Islamophobia, antisemitism and all forms of prejudice provide a false justification for those prepared to commit mass murder – that’s one reason why we all have a duty to oppose such hateful ways of thinking.
Peaceful, innocent people murdered by a hate-filled extremist. In this case, the gunman had white supremacist symbols on his weapons, the victims were attending mosques in Christchurch, New Zealand.
Whoever the killer is and whatever drivel is written in his “manifesto”, his actions mean he is just like every terrorist who has ever randomly targeted a crowd of people.
He is just like the terrorists behind the 9/11 attacks. He is just like the man who shot dead 11 people at a Pittsburgh synagogue in October last year. He is just like the man who murdered Labour MP Jo Cox in 2016.

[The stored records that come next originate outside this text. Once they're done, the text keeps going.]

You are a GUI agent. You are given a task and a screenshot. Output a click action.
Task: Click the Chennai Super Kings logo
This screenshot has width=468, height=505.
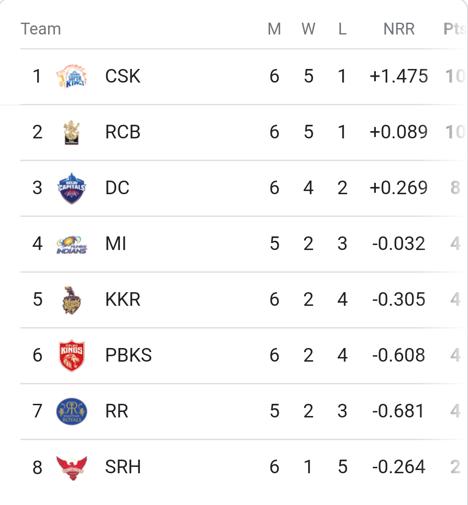coord(72,76)
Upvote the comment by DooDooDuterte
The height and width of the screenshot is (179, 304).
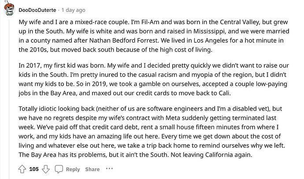(22, 169)
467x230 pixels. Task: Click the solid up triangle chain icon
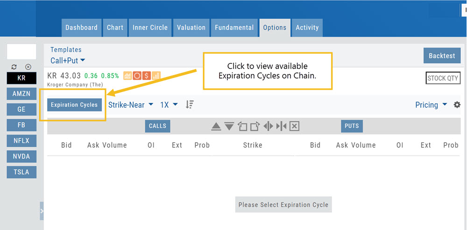tap(216, 126)
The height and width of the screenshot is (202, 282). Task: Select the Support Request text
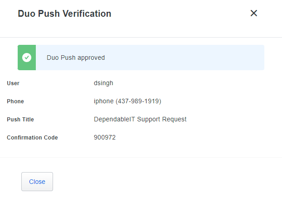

There will always be people who search for ‘causes’ to enable them to justify deadly violence. It is probably too much to hope that humanity will ever be free of their repulsive presence.

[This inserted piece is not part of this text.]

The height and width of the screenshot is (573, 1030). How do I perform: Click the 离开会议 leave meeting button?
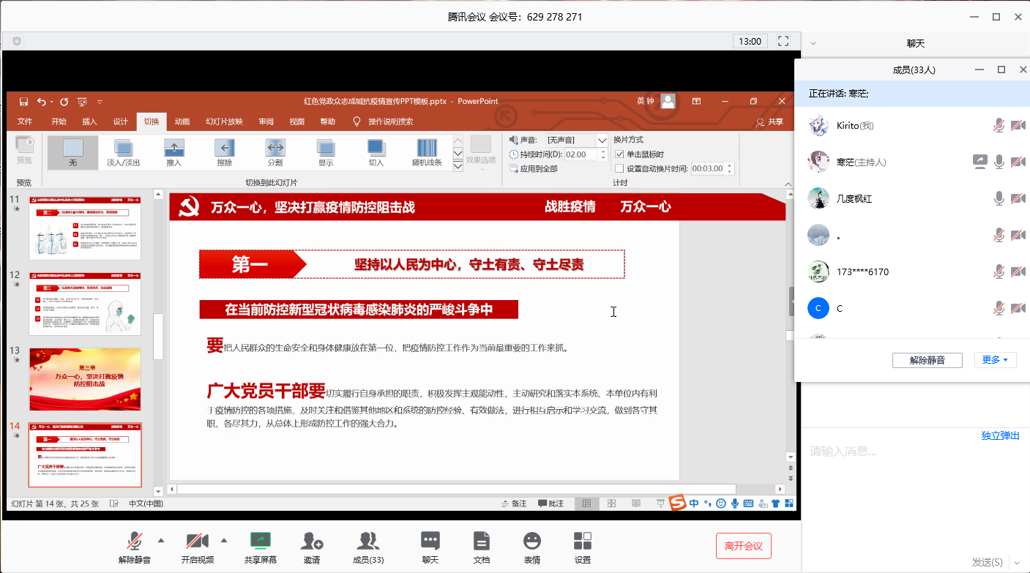click(743, 546)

However, collectively as a society, we can and we must make every effort to make it harder for them to find the false justification they seek.
This is why Islamophobia, antisemitism and any form of prejudice is so dangerous. This is why such evil must be resolutely opposed by all those who value human life.
We must realise how utterly wrong it is to call refugees fleeing war “cockroaches”, claim all Muslims must be “held responsible” for Jihadist terror attacks, and falsely insinuate that British Jews are agents of a foreign power – all real examples by people in the public eye whose names this article will not repeat.
Such hateful attitudes are on the rise the world over, playing a part in the election of Donald Trump and Brexit. The infamous pro-Brexit “Breaking Point” poster, showing a long queue of refugees, may not have deliberately echoed Nazi propaganda, but the shocking similarities were there for all to see.
“White nationalists” and the “alt-right” – or, in plain language, racists and the far-right – have proved adept at exploiting social media to spread their message. And social media giants, shamefully, have indirectly profited from this. Are they comfortable with such complicity?
The livestreaming of the Christchurch attack on Facebook shows how far social media has to go to tackle the abuse of their technology.
The victims of this latest appalling attack may have been Muslims, but New Zealand’s Prime Minister Jacinda Ardern found a better way to describe them: “They are us.”
And we must stand beside them and those who now grieve.